Evidently, if you're CNN, it's perfectly fine to hire commentators who refer to a US Supreme Court justice as a "goat f@$king child molester", but God forbid an emotional, somewhat easily misinterpreted tweet should be granted similar mercy.
CNN's internal memo (according to Mediaite) dismisses her with this terse explanation:
I had a conversation with Octavia this morning and I want to share with you that we have decided that she will be leaving the company. As you know, her tweet over the weekend created a wide reaction. As she has stated in her blog on CNN.com, she fully accepts that she should not have made such a simplistic comment without any context whatsoever. However, at this point, we believe that her credibility in her position as senior editor for Middle Eastern affairs has been compromised going forward.
In other words, she didn't carry the requisite press bias toward Israel?
Her original tweet (now apparently deleted) was this:
“Sad to hear of the passing of Sayyed Mohammed Hussein Fadlallah… One of Hezbollah’s giants I respect a lot.”
Yesterday she posted a clarification on her blog.
Here's what I should have conveyed more fully:
I used the words "respect" and "sad" because to me as a Middle Eastern woman, Fadlallah took a contrarian and pioneering stand among Shia clerics on woman's rights. He called for the abolition of the tribal system of "honor killing." He called the practice primitive and non-productive. He warned Muslim men that abuse of women was against Islam.

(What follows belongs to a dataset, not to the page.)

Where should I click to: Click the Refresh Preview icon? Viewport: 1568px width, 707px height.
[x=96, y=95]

She also clarified her position with regard to his other activities with regard to Hezbollah; in fact, she made it clear that acts of Hezbollah had killed members of her own family:
It is no secret that Sayyed Mohammad Hussein Fadlallah hated with a vengeance the United States government and Israel. He regularly praised the terror attacks that killed Israeli citizens. And as recently as 2008, he said the numbers of Jews killed in the Holocaust were wildly inflated.

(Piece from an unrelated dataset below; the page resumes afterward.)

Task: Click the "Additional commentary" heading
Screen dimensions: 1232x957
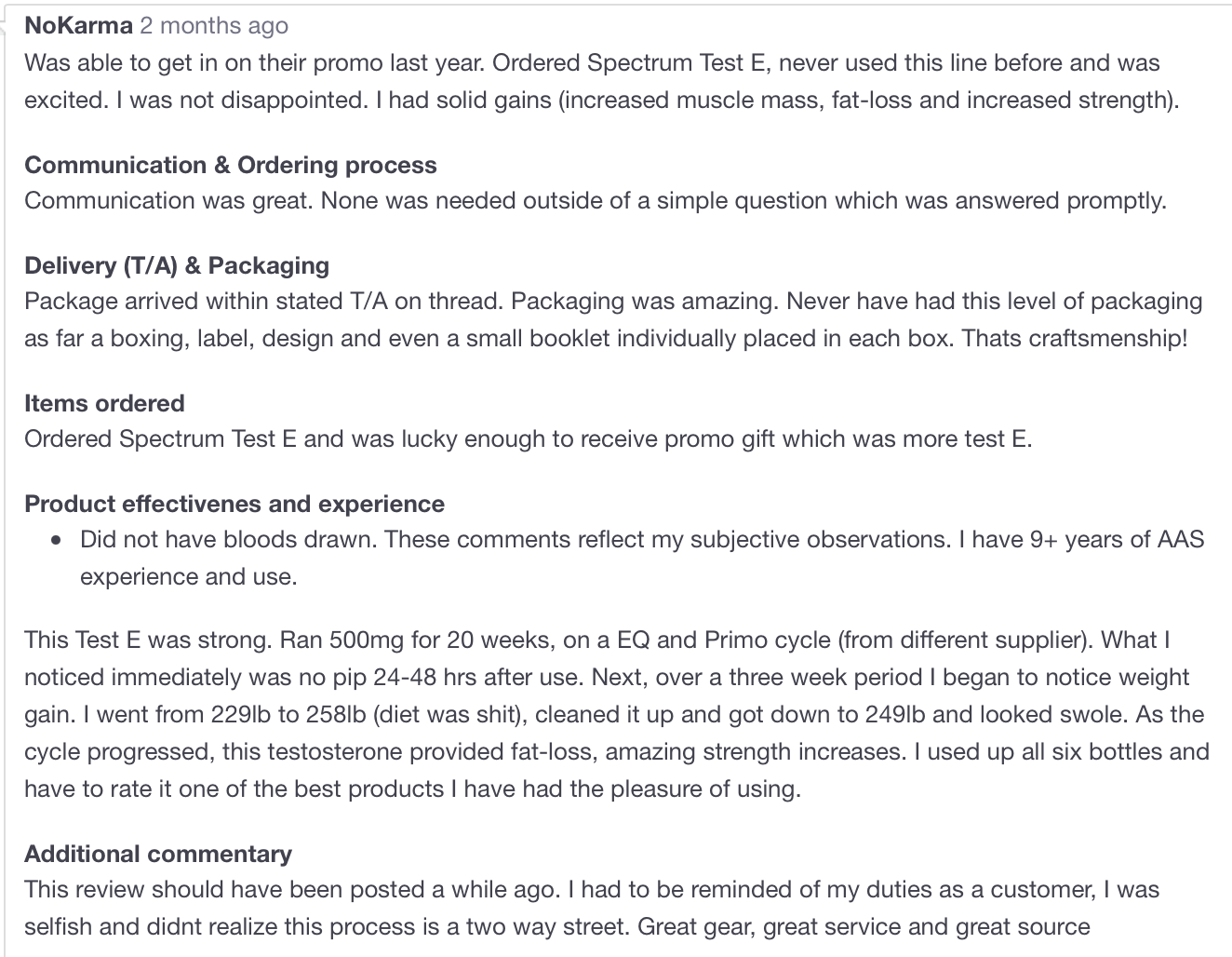Action: 158,854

But it was his commitment to Hezbollah's original mission - resisting Israel's occupation of Lebanon - that made him popular and respected among many Lebanese, not just people of his own sect.
In 1983, as Fadlallah found his voice as a spiritual leader, Islamic Jihad - soon to morph into Hezbollah - bombed the U.S. Marine barracks in Beirut, killing 299 American and French peacekeepers. I lost family members in that terror attack.
At the same time, she notes that he ultimately emerged as a more moderate voice against the harsher, more powerful Iranian clerics.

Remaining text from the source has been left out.